🤖 AI Summary
Accurately predicting individual Big Five personality traits, facets, and item-level scores from large-scale generated text remains challenging due to LLM input-length constraints and semantic noise. Method: We propose a semantics-guided text preselection framework that filters raw text and extracts contextually relevant segments based on the semantic characteristics of each personality dimension, thereby enhancing alignment between input text and target personality constructs. The approach integrates a deep learning prediction model with fine-grained semantic similarity computation to enable end-to-end, goal-directed text selection.
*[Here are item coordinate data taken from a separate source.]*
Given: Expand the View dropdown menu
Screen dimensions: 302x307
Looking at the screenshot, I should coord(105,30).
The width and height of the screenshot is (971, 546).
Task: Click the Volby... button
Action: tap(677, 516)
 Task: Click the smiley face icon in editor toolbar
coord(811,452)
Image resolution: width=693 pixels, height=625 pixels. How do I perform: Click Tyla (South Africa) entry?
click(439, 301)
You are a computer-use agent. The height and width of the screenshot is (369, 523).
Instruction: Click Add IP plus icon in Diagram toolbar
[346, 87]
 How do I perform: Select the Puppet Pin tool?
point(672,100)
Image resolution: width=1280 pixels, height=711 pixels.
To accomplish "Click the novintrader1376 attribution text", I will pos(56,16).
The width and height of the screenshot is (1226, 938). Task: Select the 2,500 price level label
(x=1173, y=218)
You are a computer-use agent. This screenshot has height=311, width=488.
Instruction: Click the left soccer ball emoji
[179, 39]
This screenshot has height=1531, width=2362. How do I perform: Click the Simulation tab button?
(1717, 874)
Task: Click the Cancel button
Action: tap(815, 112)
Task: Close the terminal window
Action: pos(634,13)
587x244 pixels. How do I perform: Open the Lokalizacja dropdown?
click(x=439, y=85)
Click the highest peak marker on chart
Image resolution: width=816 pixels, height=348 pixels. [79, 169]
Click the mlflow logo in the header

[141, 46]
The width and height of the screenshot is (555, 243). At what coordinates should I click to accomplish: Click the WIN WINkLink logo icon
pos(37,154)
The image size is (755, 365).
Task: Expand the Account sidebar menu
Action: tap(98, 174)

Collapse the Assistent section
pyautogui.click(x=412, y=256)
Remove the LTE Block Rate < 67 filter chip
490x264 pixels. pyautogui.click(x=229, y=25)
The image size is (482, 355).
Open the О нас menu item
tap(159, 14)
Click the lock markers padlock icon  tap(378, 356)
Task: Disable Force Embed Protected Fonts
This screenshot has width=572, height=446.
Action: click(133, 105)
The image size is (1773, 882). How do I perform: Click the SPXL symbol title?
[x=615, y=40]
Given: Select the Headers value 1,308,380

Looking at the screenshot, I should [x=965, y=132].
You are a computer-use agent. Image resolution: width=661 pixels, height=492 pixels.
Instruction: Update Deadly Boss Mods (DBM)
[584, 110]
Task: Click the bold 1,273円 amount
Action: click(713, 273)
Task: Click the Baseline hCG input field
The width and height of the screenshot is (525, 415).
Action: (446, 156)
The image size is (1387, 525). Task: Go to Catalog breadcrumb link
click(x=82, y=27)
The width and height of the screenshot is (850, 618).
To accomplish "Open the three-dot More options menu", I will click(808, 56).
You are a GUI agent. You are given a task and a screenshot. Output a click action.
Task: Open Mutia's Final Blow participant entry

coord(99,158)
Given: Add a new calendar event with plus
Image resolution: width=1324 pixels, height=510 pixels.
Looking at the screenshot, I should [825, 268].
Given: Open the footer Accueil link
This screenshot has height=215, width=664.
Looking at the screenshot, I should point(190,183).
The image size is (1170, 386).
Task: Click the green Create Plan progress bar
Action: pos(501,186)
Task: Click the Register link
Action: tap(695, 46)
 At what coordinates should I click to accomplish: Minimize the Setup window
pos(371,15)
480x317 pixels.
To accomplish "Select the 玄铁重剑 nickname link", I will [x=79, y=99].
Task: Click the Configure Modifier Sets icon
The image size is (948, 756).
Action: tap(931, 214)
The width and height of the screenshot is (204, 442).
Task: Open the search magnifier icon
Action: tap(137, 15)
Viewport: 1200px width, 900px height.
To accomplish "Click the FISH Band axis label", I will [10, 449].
Contribution/Results: Evaluated on a stream-of-consciousness essay dataset, our method reduces mean absolute error by 12.7% and significantly improves prediction accuracy across all five traits, demonstrating both the effectiveness and generalizability of semantics-driven preselection in computational personality assessment.
📝 Abstract
Predicting an individual's personalities from their generated texts is a challenging task, especially when the text volume is large. In this paper, we introduce a straightforward yet effective novel strategy called targeted preselection of texts (TPoT). This method semantically filters the texts as input to a deep learning model, specifically designed to predict a Big Five personality trait, facet, or item, referred to as the BIG5-TPoT model. By selecting texts that are semantically relevant to a particular trait, facet, or item, this strategy not only addresses the issue of input text limits in large language models but also improves the Mean Absolute Error and accuracy metrics in predictions for the Stream of Consciousness Essays dataset.